Fig. 1: Illustration of interactions between the hidden H and traced T pools in our model.

a In our model, we distinguish two different infected population groups: the one that contains the infected individuals that remain undetected until tested (hidden pool H), and the one with infected individuals that we already follow and isolate (traced pool T). Super indexes s and a in both variables account for symptomatic and asymptomatic individuals. Until noticed, an outbreak will fully occur in the hidden pool, where case numbers increase according to this pool’s reproduction number \({R}_{t}^{H}\). Testing and tracing of hidden infections transfers them to the traced pool and helps to empty the hidden pool; this prevents offspring infections and reduces the overall growth of the outbreak.

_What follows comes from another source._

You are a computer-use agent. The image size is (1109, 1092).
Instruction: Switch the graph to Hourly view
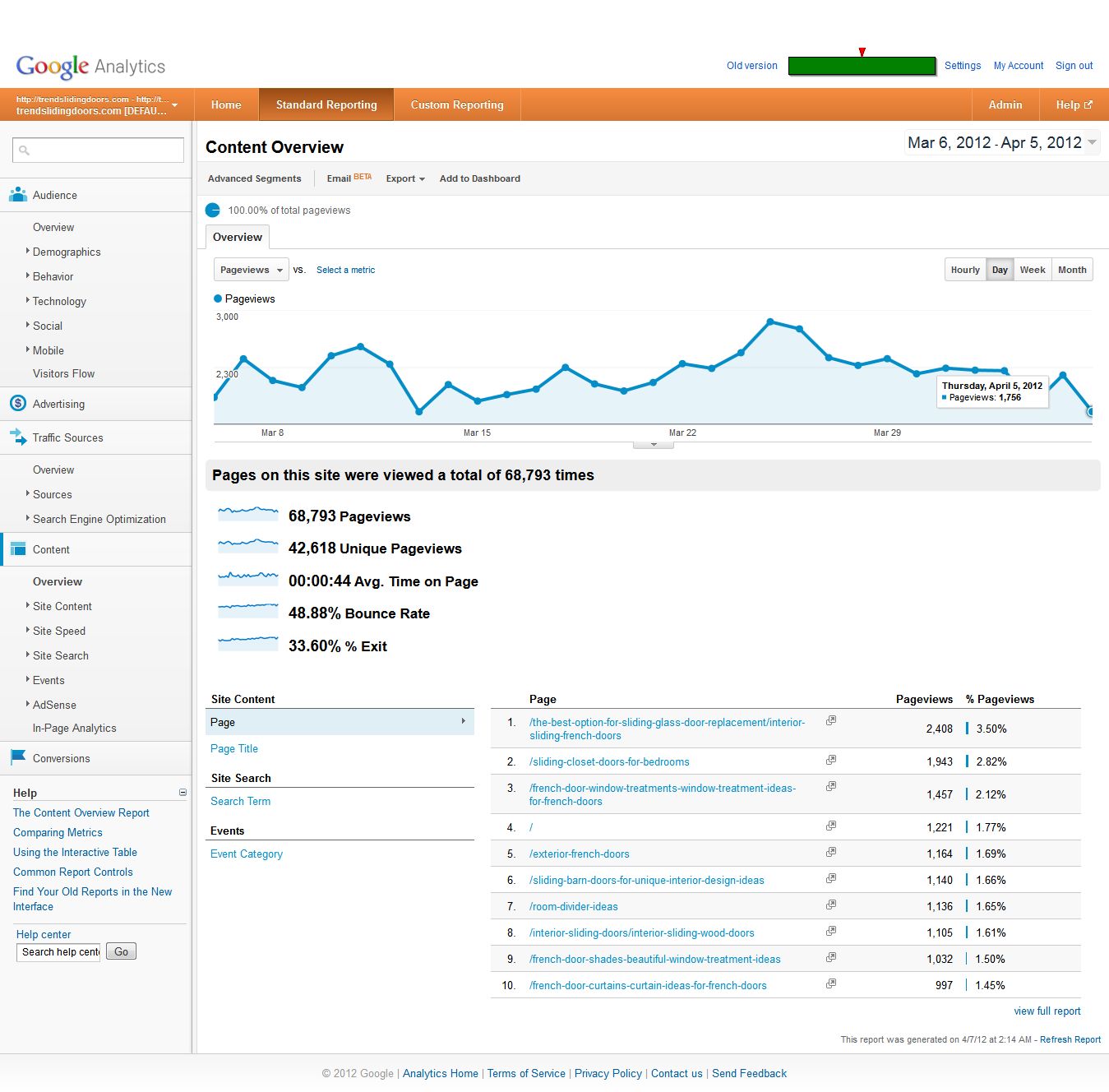[x=965, y=270]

Due to the self-isolation imposed in the traced pool, its reproduction number \({R}_{t}^{T}\) is expected to be considerably smaller than \({R}_{t}^{H}\), and typically smaller than 1. Once an individual is tested positive, all the contacts since the infection are traced with some efficiency (η). Two external events further increase the number of infections in the hidden pool, namely, the new contagions occurring in the traced pool that leak to the hidden pool and an influx of externally acquired infections (Φ). In the absence of new infections, pool sizes are naturally reduced due to recovery (or removal), proportional to the recovery rate Γ. b Simplified depiction of the model showing the interactions of the two pools. New infections generated in the traced pool can remain there (ν) or leak to the hidden pool (ϵ). Note that the central epidemiological observables are highlighted in color: The \({\hat{N}}^{\text{obs}}\) (brown) and \({\hat{R}}_{t}^{\,\text{obs}\,}\) (dark red) can be inferred from the traced pool, but the effective reproduction number \({\hat{R}}_{t}^{\,\text{eff}\,}\) (light red) that governs the stability of the whole system remains hidden.